The Wall Street Journal’s former top editor wrote on Monday that the “twirp files tell us nothing new.” There’s no shocking revelation in there about government censorship or covert manipulation by political campaigns. They bring to the surface the internal deliberations of a company dealing with complex issues and in ways that jive with its values.
If you’re just a regular person trying to make sense of what is going on, it can be awfully difficult. And the solution isn’t so clear. They risk giving air to a storyline that was framed by Musk as he wages his information war if they covered each of the installments. He and others can define it in the public square if they don’t dissection each drop.
The Trust and Safety Council of Twitter: Comments on Musk’s “Cosmic Kid Exploitation” after the Musk Email Dispatch
The council members, who provided images of the email from Twitter to The Associated Press, spoke on the condition of anonymity due to fears of retaliation.
The volunteer group provided expertise and guidance on how Twitter could better combat hate, harassment and other harms but didn’t have any decision-making authority and didn’t review specific content disputes.
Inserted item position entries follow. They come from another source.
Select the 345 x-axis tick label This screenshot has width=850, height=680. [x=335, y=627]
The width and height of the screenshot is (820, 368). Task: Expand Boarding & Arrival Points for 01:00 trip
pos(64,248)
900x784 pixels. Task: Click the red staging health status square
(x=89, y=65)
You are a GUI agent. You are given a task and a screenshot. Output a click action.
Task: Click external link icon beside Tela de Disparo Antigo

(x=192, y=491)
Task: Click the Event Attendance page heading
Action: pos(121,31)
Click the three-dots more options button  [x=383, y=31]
Twitter, which is based in San Francisco, had confirmed the meeting with the council Thursday in an email in which it promised an “open conversation and Q&A” with Twitter staff, including the new head of trust and safety, Ella Irwin.
The former council members became targets of online attacks after Musk criticized them for not doing enough to stop child sexual exploitation on the platform.
Some remaining members of the council sent an email to TWyt on Monday asking the company to stop misrepresenting their role after a number of attacks.
The Trust and Safety Council, in fact, had as one of its advisory groups one that focused on child exploitation. This included the National Center for Missing & Exploited Children, the Rati Foundation and YAKIN, or Youth Adult Survivors & Kin in Need.